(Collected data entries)

•••••

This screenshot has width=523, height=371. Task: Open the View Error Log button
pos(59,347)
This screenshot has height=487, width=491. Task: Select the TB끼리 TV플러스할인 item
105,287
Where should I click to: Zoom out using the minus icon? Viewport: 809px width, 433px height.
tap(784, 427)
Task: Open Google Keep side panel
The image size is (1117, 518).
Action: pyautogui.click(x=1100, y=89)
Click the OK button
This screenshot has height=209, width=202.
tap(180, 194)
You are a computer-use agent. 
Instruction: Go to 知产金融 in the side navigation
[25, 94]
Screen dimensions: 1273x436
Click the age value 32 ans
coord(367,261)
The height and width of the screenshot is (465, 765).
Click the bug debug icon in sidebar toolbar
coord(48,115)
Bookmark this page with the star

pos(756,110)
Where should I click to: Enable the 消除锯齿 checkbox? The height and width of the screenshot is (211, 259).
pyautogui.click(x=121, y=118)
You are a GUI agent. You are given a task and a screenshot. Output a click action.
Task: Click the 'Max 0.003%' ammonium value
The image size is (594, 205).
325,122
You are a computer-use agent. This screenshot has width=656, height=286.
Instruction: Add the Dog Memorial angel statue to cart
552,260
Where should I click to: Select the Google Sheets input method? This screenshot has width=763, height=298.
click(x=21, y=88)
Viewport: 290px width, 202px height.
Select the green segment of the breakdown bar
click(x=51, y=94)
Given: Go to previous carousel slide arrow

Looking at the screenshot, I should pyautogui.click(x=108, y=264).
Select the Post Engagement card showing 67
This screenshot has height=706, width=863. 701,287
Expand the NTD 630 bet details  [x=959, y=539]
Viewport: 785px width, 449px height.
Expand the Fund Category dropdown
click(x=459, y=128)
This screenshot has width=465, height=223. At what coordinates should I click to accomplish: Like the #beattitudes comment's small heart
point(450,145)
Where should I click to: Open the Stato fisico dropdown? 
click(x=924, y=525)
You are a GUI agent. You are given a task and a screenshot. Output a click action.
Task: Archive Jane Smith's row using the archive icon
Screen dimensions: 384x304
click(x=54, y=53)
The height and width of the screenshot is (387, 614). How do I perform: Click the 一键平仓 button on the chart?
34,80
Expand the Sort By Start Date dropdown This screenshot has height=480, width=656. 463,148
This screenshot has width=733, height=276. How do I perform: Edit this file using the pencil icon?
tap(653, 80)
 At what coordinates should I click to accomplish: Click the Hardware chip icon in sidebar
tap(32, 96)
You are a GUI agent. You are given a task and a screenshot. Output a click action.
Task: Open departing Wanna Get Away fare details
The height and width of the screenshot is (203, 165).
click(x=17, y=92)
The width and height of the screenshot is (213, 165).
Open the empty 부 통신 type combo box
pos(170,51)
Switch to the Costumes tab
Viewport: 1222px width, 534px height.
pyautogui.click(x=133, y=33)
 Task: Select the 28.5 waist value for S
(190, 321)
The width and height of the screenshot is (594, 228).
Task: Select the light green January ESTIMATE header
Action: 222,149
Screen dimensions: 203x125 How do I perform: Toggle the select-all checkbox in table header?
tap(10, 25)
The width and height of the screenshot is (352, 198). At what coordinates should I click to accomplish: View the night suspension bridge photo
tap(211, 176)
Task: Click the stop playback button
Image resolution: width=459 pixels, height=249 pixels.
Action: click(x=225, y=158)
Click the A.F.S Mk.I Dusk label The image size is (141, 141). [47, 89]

•••••

EXERCISE OBJECTIVE: Each line of the records above, from the first through the one containing "Task: Open Google Keep side panel", is to be retyped exactly; no other line belongs.

ANSWER SECTION:
This screenshot has width=523, height=371. Task: Open the View Error Log button
pos(59,347)
This screenshot has height=487, width=491. Task: Select the TB끼리 TV플러스할인 item
105,287
Where should I click to: Zoom out using the minus icon? Viewport: 809px width, 433px height.
tap(784, 427)
Task: Open Google Keep side panel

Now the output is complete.